David Michael Miller
An online subscription to the Journal of Coordination Chemistry costs more than $12,000 a year. Multiply that by the hundreds of similarly expensive scholarly journals UW-Madison libraries subscribe to, and their budget disappears quite quickly.
UW-Madison Libraries has the second-lowest budget of CIC schools — an academic version of the Big Ten — with a $10.9 million budget in 2013-2014, compared to the University of Michigan libraries’ $23 million budget.
The high cost of accessing scholarly journals can impede ongoing research, says Karl Broman, a professor in UW’s Department of Biostatistics & Medical Informatics.
“From the researchers’ point of view, you can’t proceed without knowing what other people are doing,” he says. “You need access to the latest work by other scientists in the world.”

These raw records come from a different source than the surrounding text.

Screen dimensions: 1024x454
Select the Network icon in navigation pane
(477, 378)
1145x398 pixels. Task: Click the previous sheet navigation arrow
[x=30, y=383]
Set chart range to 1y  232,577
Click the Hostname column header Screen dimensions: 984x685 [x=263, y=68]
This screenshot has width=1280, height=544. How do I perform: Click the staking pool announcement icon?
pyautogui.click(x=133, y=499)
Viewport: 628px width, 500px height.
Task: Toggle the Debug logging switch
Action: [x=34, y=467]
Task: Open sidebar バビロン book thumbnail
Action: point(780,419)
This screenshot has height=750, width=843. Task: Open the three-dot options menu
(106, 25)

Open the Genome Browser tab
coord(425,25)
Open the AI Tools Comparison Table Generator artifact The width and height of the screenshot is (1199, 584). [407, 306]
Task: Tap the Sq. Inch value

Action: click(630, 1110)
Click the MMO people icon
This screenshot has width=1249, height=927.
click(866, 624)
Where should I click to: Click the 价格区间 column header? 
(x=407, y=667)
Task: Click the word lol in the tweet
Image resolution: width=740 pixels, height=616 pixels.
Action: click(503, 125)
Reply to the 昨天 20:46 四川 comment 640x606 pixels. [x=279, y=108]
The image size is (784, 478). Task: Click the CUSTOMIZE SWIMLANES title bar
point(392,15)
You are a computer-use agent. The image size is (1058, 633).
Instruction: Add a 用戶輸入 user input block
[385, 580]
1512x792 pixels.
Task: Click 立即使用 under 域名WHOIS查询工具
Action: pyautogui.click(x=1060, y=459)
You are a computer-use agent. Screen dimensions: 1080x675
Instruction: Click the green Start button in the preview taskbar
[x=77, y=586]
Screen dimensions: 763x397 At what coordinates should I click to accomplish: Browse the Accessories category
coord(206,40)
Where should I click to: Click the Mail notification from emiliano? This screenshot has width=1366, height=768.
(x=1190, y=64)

With massive cuts to the university in Gov. Scott Walker’s biennial budget, UW-Madison Libraries is looking to open access as a way to cut costs and ensure that faculty, students and the public can retrieve the state-of-the-art research the university conducts. Open access makes research available free to anyone via the Internet.
Broman discovered the high cost of scholarly work in the late 1990s.
“When I was a postdoc in ’97-’98, online publications were just starting, and I was surprised to learn that authors were paying to publish their work as well as paying after the fact for a subscription to the journal or buying individual articles outright,” says Broman.
To make sure people have access to research, Broman and the University Library Committee formed a working group to develop an open access policy for UW-Madison. The draft policy aims to give the university the automatic right to freely distribute pre-prints of all published journal articles.
Current UW policy leaves all ownership of scholarly work to faculty, students and staff.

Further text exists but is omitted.